When Humans Become Kami
One of the most striking aspects of Japanese belief is that kami are not only found in nature. They can also arise from human history.
Some historical figures were believed to have become powerful spiritual presences after death. Rather than being simply feared, these spirits were often enshrined in order to honour and calm them.
Sugawara no Michizane, a scholar and statesman of the ninth century, is now worshipped as the deity of learning — at Kitano Tenmangu Shrine in Kyoto and Dazaifu Tenmangu Shrine in Fukuoka, and at countless shrines across the country. The story of his life, and the resentment he carried after being exiled, is part of what made him powerful.

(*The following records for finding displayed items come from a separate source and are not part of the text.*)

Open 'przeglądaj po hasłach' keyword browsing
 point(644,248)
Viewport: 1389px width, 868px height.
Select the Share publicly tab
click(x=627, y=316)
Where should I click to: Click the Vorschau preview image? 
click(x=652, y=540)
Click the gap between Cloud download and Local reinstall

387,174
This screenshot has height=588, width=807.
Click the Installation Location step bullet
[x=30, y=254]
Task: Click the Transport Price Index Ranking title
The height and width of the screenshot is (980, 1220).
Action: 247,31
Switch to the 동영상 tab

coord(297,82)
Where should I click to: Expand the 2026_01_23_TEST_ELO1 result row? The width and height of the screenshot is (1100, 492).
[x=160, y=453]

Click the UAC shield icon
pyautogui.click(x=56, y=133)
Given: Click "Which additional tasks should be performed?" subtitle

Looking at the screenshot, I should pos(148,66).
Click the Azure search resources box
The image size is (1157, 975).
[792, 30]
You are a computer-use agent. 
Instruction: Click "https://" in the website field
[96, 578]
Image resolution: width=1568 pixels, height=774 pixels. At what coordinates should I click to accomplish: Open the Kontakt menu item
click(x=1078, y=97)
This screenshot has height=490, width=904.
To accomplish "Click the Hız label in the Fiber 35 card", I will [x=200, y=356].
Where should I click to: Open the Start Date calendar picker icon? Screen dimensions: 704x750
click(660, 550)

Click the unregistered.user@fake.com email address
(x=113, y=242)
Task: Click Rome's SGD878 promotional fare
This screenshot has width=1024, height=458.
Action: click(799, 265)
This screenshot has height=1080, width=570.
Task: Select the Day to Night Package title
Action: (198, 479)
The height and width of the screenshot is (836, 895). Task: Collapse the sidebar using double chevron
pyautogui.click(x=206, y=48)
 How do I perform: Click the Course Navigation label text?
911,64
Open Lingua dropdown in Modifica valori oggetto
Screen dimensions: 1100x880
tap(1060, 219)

from the series Yoshitoshi’s Courageous Warriors
by Tsukioka Yoshitoshi
Taira no Masakado, a tenth-century warrior who led a rebellion and was killed, is enshrined at several sites in Tokyo. His presence is still treated with deep respect in the heart of the city.
In the heart of modern Tokyo, places connected with Masakado continue to be preserved and cared for. In a city that is constantly changing, that quiet continuity is remarkable.
The idea here is that spiritual power can arise from human emotion, history, and unresolved tension — not only from divine origins. A figure who suffered greatly, or who carried great ambition or grief, might leave a presence in the world that outlasts their body.
This is not punishment. It is recognition.
Not a System, But a Presence
What makes kami difficult to define neatly is that they resist the categories most of us carry into the conversation.
They are not gods in the sense of distant rulers. They are not spirits in the sense of ghosts. They are not forces in the purely physical sense. They are presences — layered into the world, encountered in specific places, approached through relationship and attention.
Japan does not separate the sacred and the natural world very strictly. They are woven together.
Which means that for many Japanese people, asking “where is the sacred?” is a little like asking where the weather is. It is not somewhere else. It is here, in everyday life.